Saat fajar menyingsing dan kami berpelukan di tempat tidur, tiba-tiba aku terbangun oleh langkah kaki yang mendekati kami. Aku terkejut, kupikir itu adalah seseorang dari dinas yang masuk tanpa mengetuk. Segera, aku mengangkat kepalaku dan melihat seorang laki-laki di depan kami. Dia sangat mirip dengan Aleister, dengan rambut hitam, kulit putih, dan mata biru yang sulit diabaikan. Namun, penampilannya tampak beberapa tahun lebih muda. Dia mengenakan pakaian hitam yang sama seperti yang biasa dipakai Aleister.
Dia menatapku dengan serius, penuh perhatian, tapi tidak mengucapkan sepatah kata pun. Tiba-tiba, Aleister terbangun dan tubuhnya meloncat takjub, seolah-olah melihat hantu.
“Apa ini!” teriaknya hampir berlebihan, “Zara, katakan padaku kamu melihat pria yang mirip denganku di depan tempat tidur ini, atau apakah aku mengalami penglihatan lagi?”
“Tidak, sayangku, aku juga melihatnya. Siapa itu?” tanyaku, mengerutkan kening karena orang asing itu tetap diam.
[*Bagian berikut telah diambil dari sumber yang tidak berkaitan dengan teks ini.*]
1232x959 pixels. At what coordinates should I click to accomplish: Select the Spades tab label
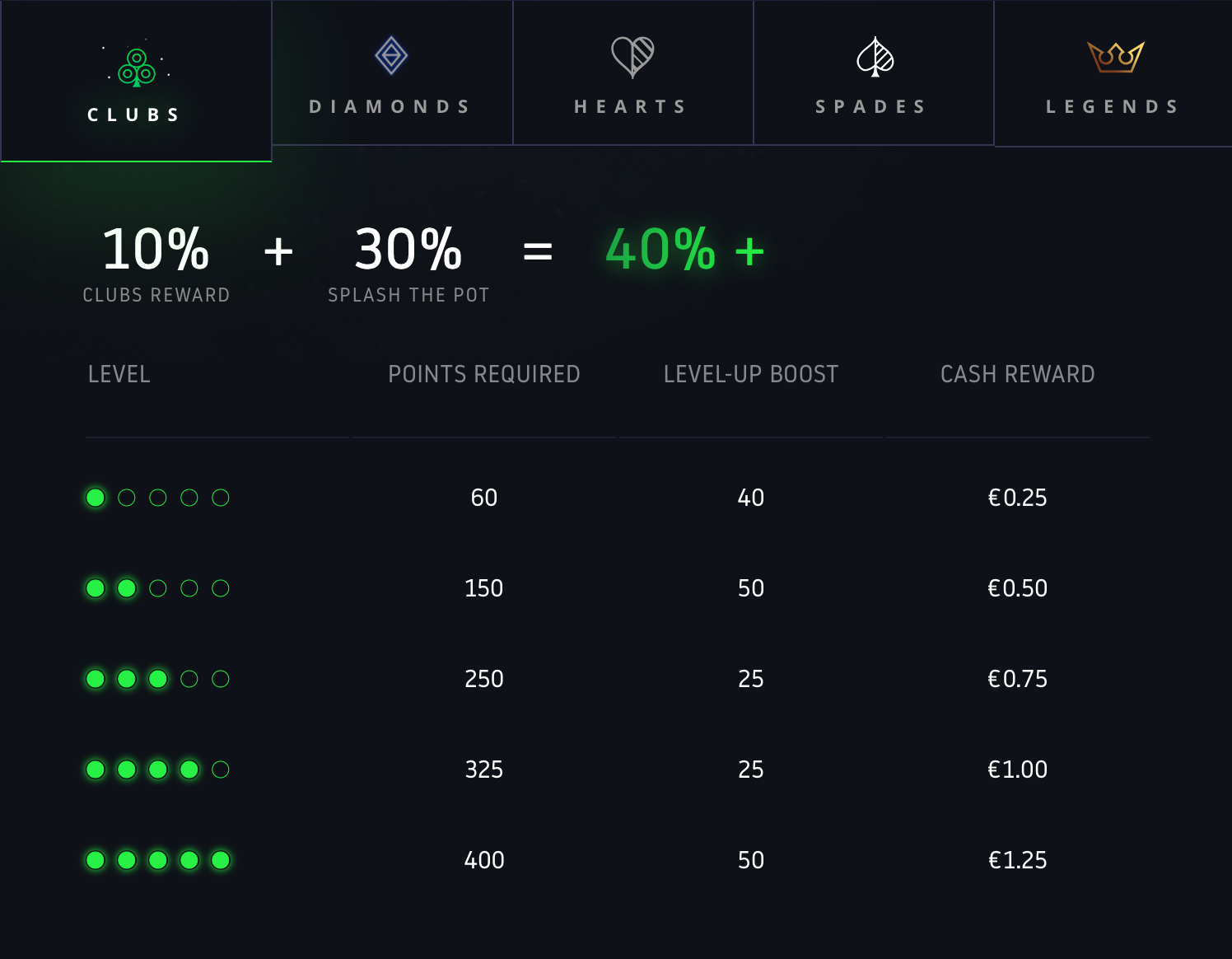pyautogui.click(x=872, y=107)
“Itu sosok yang mencurigakan!” Aleister berkata dengan marah, dan aku bingung melihat reaksinya yang begitu emosional saat melihat pria itu.
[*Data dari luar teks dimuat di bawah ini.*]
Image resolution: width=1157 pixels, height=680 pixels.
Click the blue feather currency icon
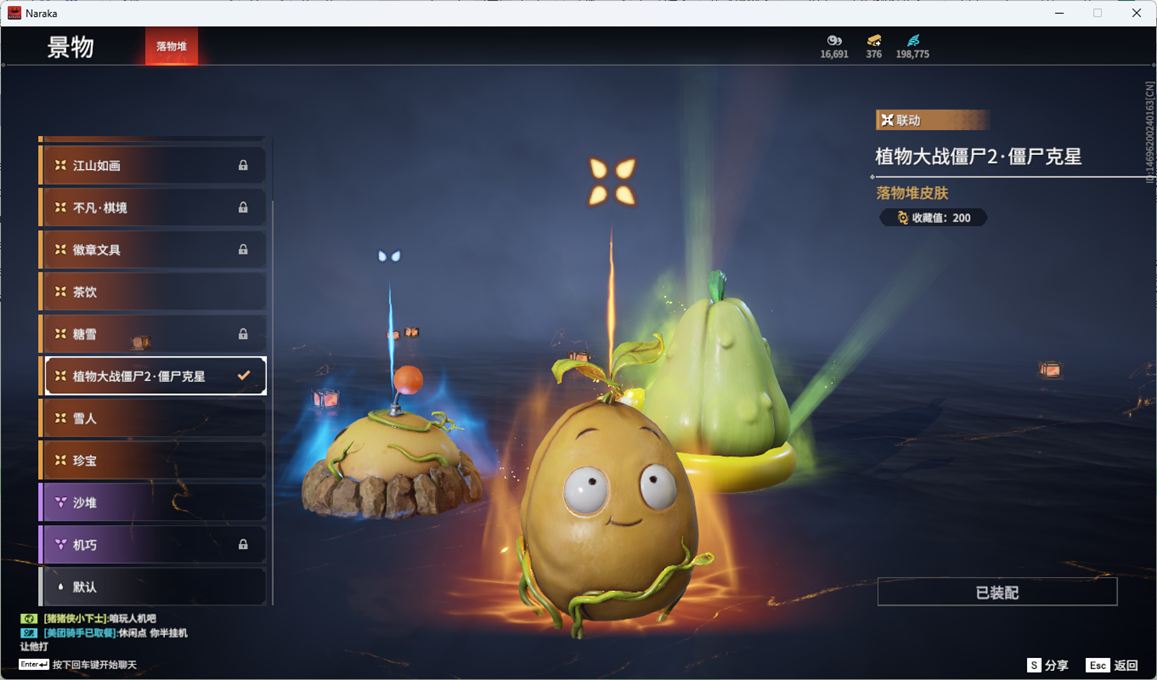912,40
Dengan cepat, Aleister mengenakan celananya, sementara orang asing itu hanya tersenyum. Saat aku berpikir dia akan menyapa atau setidaknya melakukan sesuatu yang ramah, Aleister malah menerjangnya dan menjatuhkannya ke tanah dengan pukulan yang sangat mengejutkan.
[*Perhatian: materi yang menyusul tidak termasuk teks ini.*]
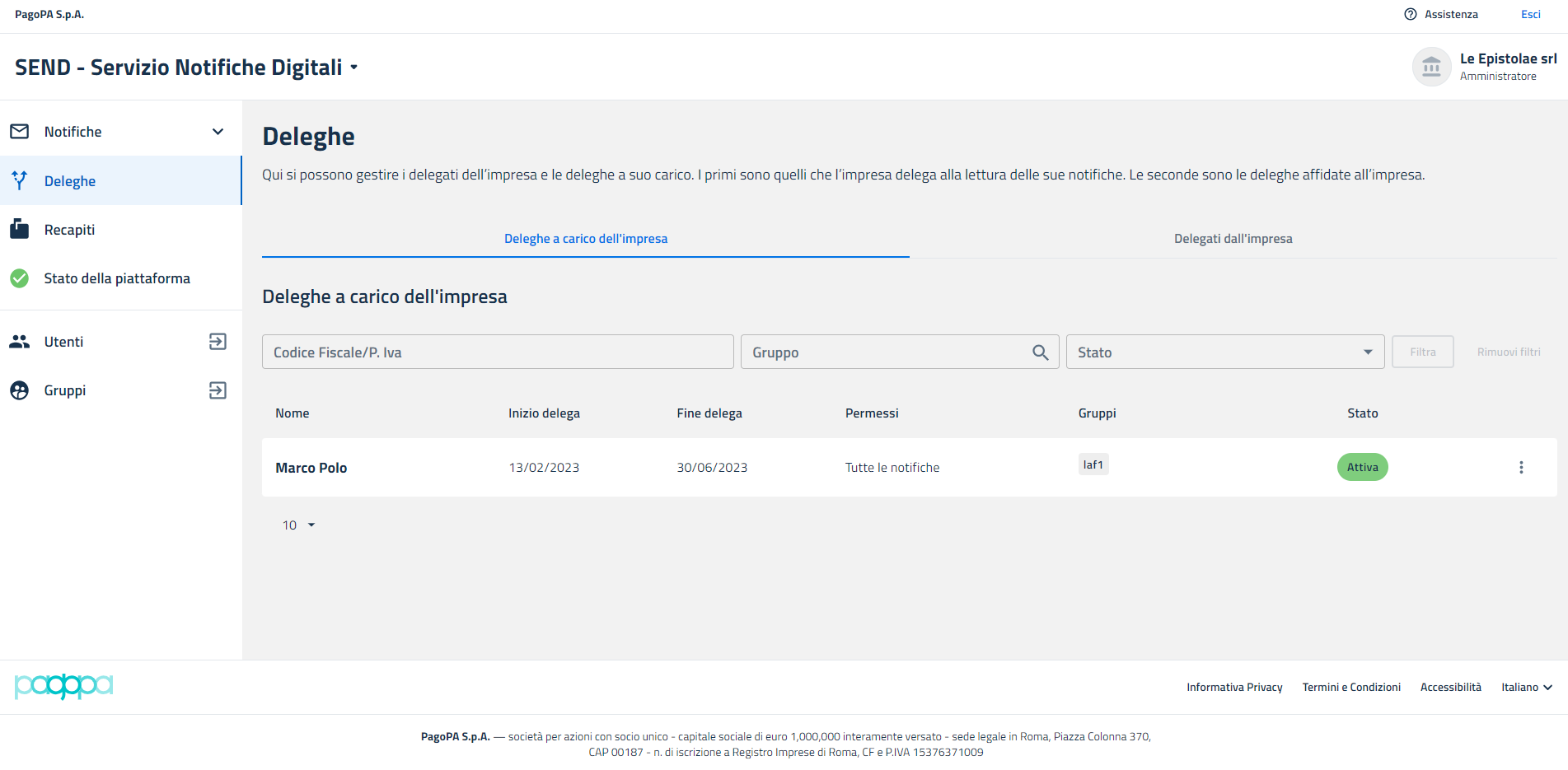Expand the SEND product switcher arrow

click(354, 68)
Aleister berubah total; semua ketenangan dan keanggunan yang biasanya dia miliki seolah lenyap begitu saja. Dia meraih kerah orang asing itu dan mengguncangnya dengan penuh kemarahan. Saat itu, aku tidak tahu harus berpikir atau berbuat apa. Hanya suara marah Aleister yang bisa kudengar, “Kamu bajingan!”
Orang asing itu tampak tidak berdaya di bawah kemarahan Aleister. Pada satu titik, saat orang asing itu berusaha mendorongnya, dia bersiap untuk membacakan mantra kepada suamiku. Aku segera membatu dan menghentikannya, berusaha mencegah malapetaka yang lebih besar. Setidaknya sampai kami memiliki lebih banyak informasi tentang siapa penyusup ini.
“Tarik napas dalam-dalam dan beri tahu aku, siapa pria ini dan kenapa kamu begitu membencinya? Apa yang dia lakukan padamu?” tanyaku, berusaha menenangkan situasi.
“Pria malang ini adalah saudara laki-lakiku yang diduga sudah meninggal,” jawab Aleister, napasnya terengah-engah, tampak marah namun juga terkejut.
Aku ingat saat dia mengizinkanku memasuki pikirannya di dalam piramida, setelah menyaksikan kematian seorang pemuda yang sangat berarti baginya. Rasa duka itu masih melekat dalam ingatanku. Dan sekarang, aku sama terkejutnya seperti dia, melihat di hadapan kami pemuda yang seharusnya terbakar, dibunuh oleh inkuisisi, kini muncul kembali dalam keadaan hidup.